A Senate committee has approved a bill that would allow HIV-positive patients to receive organ transplants from others who carry the virus.
The HIV Organ Policy Equity (HOPE) Act—which got the green light from the Senate Health, Education, Labor and Pensions Committee—was a bipartisan effort that saw Democratic Senators Tammy Baldwin (D-WI) and Barbara Boxer (D-CA) co-sponsoring with Republicans Tom Coburn (R-OK) and Rand Paul (R-KY).

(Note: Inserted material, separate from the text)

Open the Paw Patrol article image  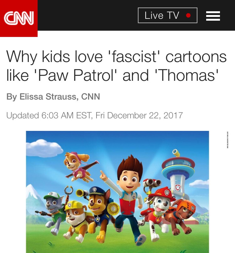tap(118, 192)
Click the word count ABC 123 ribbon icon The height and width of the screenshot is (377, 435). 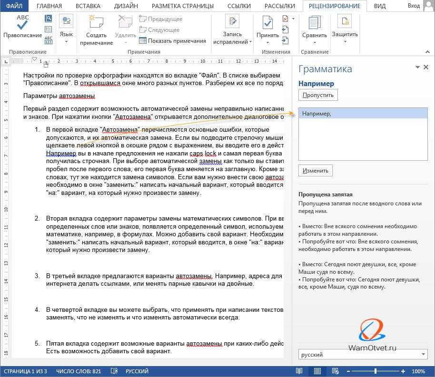pyautogui.click(x=48, y=39)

“I am proud to have worked across party lines on this important issue,” said Baldwin in a statement. “The HOPE Act is a bipartisan, commonsense bill that reflects the progress we are making in medicine, as well as in breaking down the stigma associated with HIV/AIDS. By allowing us to move forward with this critical research, the HOPE Act will help decrease the organ wait-time, save countless lives and reduce health care costs in the long-run.”
Backed by the AMA and the American Society of Transplant Surgeons, the HOPE Act would lift the ban on medical research on HIV-positive organs and allow Secretary of Health and Human Services Kathleen Sebilius to eventually change policy to approve organ-donation between HIV-positive people who were otherwise a match.
“We have learned much about HIV/AIDS and the HOPE Act ensures that medical science – not outdated stereotypes – is driving critical policy related to organ transplant,” said Dr. John Fangman, medical director at the AIDS Resource Center of Wisconsin.